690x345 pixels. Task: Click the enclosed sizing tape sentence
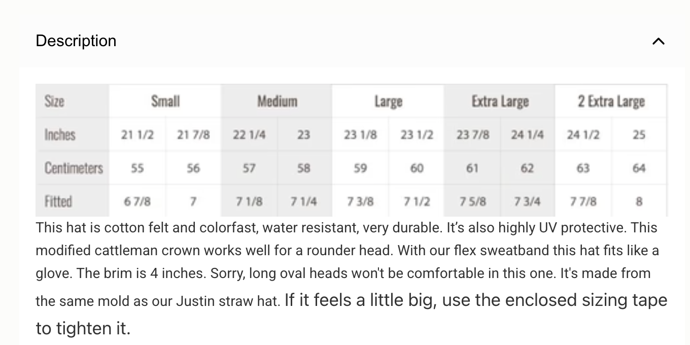click(x=475, y=300)
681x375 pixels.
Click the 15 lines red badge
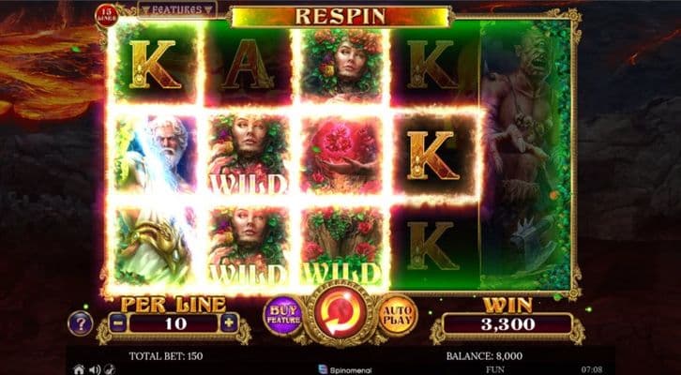pos(106,15)
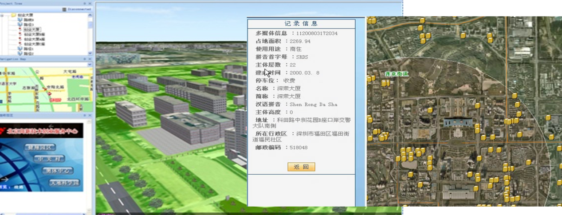Click the 创业大厦 folder icon in tree
The width and height of the screenshot is (562, 215).
(x=13, y=15)
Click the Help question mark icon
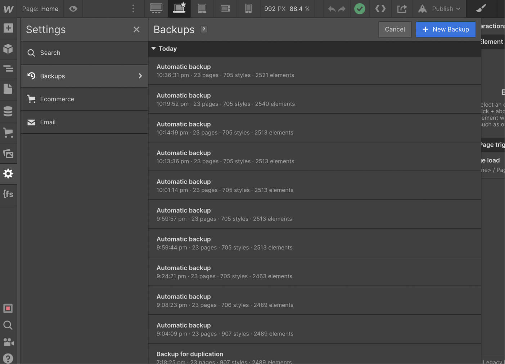This screenshot has width=505, height=364. (x=8, y=358)
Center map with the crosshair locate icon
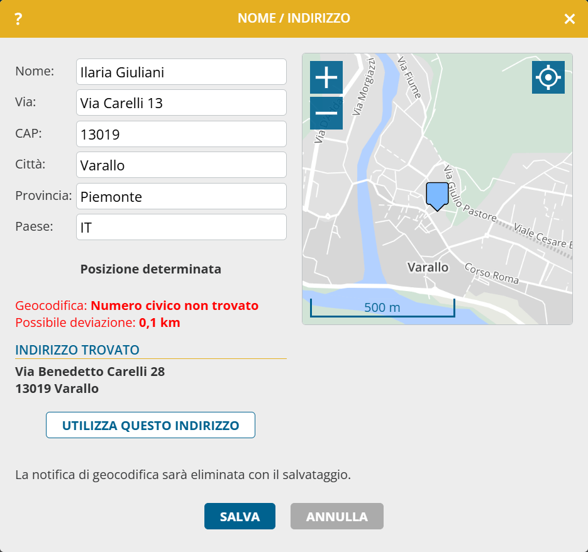 (548, 78)

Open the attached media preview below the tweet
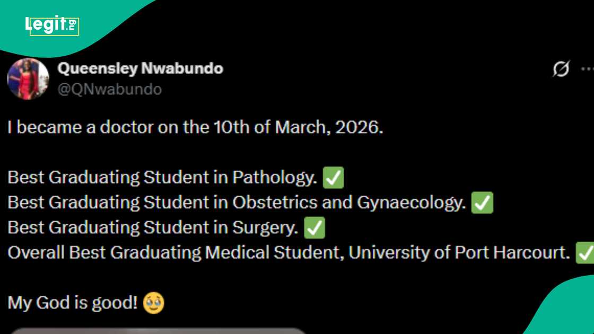158,330
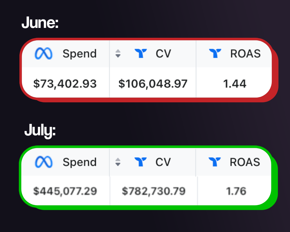This screenshot has width=290, height=232.
Task: Click Triple Whale icon beside July CV
Action: click(x=141, y=162)
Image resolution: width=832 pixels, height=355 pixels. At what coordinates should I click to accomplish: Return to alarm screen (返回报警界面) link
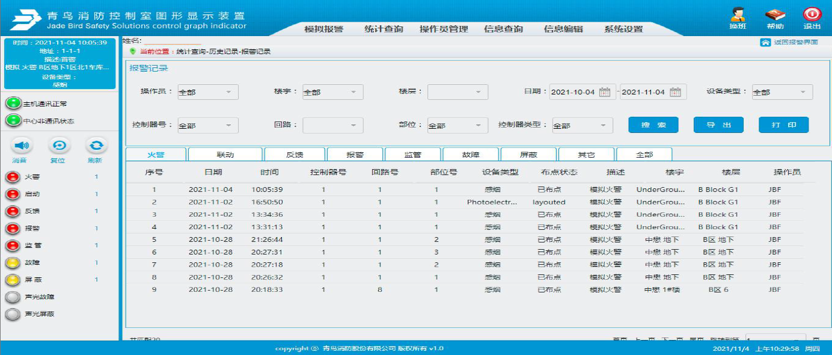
_____
* YOUR GOAL
Now transcribe all the entries above exactly, so that no picture is carried over.

* WORKED SOLUTION
690x345 pixels. Task: Click the enclosed sizing tape sentence
click(x=475, y=300)
681x375 pixels.
Click the 15 lines red badge
pos(106,15)
Click the 创业大厦 folder icon in tree
The width and height of the screenshot is (562, 215).
(x=13, y=15)
Click the Help question mark icon
This screenshot has width=505, height=364. (x=8, y=358)
Center map with the crosshair locate icon
 (548, 78)

Open the attached media preview below the tweet
158,330
This screenshot has width=290, height=232.
Task: Click Triple Whale icon beside July CV
Action: click(x=141, y=162)
Image resolution: width=832 pixels, height=355 pixels. At what coordinates should I click to accomplish: Return to alarm screen (返回报警界面) link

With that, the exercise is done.